(Records to use begins)

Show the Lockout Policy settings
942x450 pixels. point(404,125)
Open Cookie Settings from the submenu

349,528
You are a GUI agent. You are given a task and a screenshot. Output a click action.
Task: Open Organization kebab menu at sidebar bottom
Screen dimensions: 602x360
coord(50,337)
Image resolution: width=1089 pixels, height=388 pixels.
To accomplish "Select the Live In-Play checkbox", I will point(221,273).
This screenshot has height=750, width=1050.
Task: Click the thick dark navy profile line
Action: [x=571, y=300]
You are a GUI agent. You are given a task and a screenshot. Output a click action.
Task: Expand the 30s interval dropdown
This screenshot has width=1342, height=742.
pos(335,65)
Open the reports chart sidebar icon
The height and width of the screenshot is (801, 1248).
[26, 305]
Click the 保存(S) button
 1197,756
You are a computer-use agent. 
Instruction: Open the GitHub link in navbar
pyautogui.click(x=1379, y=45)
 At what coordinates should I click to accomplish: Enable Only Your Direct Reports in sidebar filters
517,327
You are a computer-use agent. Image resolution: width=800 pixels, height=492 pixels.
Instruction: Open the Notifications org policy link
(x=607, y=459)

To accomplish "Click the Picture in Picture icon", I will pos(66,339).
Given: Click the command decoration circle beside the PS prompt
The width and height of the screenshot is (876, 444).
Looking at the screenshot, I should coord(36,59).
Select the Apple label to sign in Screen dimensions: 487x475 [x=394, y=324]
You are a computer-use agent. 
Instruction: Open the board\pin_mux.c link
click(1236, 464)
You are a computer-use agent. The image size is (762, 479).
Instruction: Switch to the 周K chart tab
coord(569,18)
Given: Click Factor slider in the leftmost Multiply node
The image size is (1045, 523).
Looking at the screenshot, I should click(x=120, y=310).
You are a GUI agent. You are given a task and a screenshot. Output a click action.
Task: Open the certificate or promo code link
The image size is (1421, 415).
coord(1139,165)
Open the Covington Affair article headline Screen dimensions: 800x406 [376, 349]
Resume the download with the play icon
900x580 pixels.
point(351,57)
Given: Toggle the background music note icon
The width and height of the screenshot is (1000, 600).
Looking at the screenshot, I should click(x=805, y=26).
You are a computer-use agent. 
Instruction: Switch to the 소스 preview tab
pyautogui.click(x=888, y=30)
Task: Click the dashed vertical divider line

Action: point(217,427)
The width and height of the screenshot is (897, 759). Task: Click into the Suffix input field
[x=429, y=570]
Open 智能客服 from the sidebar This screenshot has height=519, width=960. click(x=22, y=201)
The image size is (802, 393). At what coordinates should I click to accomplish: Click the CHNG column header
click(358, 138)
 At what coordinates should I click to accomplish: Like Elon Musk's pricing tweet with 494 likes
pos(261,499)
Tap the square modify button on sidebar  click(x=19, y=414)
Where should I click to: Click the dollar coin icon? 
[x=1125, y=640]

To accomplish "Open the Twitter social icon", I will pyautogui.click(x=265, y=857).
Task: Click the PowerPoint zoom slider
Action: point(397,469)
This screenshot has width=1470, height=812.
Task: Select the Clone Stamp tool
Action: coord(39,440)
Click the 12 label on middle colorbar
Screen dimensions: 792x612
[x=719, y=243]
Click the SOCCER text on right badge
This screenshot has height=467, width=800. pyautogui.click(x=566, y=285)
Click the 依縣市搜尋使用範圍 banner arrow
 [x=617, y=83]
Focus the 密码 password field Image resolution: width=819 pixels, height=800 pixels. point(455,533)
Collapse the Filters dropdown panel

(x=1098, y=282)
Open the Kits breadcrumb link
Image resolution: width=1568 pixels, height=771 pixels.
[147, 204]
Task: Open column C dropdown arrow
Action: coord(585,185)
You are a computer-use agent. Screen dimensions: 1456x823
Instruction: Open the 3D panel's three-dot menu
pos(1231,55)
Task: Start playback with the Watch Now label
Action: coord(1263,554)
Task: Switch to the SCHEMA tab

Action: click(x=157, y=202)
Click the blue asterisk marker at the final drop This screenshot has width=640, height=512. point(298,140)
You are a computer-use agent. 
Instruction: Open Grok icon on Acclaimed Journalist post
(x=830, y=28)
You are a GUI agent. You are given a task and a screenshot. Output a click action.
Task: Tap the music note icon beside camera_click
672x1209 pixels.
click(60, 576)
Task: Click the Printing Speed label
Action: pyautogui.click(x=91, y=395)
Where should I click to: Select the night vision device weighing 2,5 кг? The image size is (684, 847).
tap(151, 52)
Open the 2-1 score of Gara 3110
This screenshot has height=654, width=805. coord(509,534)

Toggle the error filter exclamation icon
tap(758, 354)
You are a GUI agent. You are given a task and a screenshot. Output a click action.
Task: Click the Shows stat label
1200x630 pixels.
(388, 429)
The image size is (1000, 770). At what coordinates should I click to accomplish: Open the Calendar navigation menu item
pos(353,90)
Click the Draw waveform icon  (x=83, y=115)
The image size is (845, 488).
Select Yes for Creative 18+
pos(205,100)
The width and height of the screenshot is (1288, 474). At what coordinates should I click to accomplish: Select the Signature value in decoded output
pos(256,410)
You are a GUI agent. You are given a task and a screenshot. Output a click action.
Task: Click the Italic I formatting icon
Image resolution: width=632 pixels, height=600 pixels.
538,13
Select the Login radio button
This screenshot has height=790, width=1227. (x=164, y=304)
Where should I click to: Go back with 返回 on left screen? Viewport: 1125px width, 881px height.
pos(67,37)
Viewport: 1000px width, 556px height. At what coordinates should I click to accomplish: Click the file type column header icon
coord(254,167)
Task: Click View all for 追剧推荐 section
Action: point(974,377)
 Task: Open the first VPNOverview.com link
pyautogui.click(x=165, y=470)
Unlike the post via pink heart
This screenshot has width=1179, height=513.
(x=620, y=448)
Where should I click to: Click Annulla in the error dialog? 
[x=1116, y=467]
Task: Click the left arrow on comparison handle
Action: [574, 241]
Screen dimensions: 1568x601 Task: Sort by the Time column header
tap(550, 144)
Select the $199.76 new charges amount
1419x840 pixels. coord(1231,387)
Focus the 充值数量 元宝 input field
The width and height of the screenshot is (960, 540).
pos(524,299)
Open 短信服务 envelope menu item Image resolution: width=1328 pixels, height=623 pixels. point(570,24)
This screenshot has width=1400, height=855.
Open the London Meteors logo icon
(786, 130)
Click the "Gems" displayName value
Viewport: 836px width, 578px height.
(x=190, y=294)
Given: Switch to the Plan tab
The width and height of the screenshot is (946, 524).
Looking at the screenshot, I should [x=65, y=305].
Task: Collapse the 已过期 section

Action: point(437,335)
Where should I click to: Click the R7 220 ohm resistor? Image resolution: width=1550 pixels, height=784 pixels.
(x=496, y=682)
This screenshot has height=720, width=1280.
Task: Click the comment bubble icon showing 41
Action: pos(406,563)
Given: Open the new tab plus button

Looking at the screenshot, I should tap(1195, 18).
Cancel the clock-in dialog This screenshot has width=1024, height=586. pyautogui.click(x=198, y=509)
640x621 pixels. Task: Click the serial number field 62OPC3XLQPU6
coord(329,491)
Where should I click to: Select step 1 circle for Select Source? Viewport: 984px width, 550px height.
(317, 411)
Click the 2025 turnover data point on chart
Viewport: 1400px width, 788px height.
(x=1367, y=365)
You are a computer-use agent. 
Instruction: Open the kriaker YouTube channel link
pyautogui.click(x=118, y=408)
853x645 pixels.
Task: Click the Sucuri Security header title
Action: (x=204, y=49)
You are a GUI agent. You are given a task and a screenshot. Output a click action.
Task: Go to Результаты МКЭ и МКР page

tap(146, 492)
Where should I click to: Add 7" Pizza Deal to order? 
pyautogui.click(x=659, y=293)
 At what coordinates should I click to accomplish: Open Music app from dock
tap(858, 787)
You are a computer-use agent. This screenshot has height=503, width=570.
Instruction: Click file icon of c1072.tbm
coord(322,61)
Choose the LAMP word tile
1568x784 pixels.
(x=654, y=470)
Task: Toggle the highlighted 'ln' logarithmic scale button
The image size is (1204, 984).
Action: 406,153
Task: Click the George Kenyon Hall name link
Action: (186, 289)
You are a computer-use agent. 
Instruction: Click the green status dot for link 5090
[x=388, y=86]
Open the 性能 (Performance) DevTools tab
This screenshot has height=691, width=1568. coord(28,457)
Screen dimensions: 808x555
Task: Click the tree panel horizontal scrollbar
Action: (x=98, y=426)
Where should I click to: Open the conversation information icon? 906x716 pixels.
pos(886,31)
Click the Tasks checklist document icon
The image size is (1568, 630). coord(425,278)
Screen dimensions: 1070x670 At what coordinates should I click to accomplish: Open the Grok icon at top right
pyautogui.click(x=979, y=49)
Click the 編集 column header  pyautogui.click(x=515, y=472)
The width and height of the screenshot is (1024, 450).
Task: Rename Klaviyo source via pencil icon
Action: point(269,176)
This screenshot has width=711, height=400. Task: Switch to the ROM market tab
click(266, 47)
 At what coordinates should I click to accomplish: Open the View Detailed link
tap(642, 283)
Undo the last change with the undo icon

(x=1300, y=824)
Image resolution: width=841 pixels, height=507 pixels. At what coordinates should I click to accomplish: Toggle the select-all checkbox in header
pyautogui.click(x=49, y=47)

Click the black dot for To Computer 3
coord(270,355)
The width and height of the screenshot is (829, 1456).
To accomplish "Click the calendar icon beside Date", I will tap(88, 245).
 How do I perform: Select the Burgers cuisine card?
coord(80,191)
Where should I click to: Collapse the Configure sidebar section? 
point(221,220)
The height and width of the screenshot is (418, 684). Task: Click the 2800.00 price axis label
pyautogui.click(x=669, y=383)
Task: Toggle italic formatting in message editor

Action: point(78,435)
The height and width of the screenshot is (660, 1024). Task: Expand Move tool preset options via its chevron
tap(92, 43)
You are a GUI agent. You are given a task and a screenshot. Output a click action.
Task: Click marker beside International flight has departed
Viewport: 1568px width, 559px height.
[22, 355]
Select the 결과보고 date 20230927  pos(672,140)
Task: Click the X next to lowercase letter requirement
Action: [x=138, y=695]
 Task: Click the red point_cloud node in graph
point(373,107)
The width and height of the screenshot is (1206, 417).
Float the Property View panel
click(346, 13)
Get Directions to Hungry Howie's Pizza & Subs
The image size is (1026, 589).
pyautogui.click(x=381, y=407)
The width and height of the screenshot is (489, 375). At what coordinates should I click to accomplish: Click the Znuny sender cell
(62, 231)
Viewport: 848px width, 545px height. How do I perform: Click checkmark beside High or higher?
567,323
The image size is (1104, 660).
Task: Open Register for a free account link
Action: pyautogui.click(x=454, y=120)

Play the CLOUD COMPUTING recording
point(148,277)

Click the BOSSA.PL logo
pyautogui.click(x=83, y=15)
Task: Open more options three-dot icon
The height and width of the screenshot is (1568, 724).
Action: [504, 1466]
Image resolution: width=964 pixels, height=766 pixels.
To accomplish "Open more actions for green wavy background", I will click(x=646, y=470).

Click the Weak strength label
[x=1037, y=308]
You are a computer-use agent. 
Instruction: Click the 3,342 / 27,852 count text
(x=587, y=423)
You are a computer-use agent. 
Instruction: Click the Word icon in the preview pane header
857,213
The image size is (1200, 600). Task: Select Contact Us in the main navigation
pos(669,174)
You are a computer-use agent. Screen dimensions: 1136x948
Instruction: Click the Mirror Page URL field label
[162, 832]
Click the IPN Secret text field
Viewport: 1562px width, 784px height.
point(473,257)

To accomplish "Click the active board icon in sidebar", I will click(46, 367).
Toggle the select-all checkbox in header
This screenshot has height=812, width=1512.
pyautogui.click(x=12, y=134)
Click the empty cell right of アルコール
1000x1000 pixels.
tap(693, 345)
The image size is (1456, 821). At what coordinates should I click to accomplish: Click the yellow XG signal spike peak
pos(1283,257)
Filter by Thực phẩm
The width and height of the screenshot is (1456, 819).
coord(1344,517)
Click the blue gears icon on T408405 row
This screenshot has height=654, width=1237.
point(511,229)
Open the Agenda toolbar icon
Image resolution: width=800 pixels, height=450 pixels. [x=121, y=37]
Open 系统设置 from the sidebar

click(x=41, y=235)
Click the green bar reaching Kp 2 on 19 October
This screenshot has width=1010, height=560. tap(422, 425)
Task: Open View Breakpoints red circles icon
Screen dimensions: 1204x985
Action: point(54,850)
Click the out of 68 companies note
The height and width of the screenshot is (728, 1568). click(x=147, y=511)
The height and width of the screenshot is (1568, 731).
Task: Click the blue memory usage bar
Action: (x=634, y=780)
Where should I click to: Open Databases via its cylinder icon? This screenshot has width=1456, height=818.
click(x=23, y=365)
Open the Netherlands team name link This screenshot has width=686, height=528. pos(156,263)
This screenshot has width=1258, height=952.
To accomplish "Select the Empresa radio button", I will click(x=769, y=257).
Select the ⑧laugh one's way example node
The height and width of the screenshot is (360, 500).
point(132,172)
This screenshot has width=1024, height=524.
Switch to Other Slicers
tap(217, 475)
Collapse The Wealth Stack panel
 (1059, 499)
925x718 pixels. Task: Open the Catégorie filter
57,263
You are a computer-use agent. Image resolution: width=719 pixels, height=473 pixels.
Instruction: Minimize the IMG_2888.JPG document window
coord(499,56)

(Records to use ends)

- _About this exercise_
From the lines above, copy those that contain the word "more".

- _Exercise solution_
Task: Open more options three-dot icon
To accomplish "Open more actions for green wavy background", I will click(x=646, y=470).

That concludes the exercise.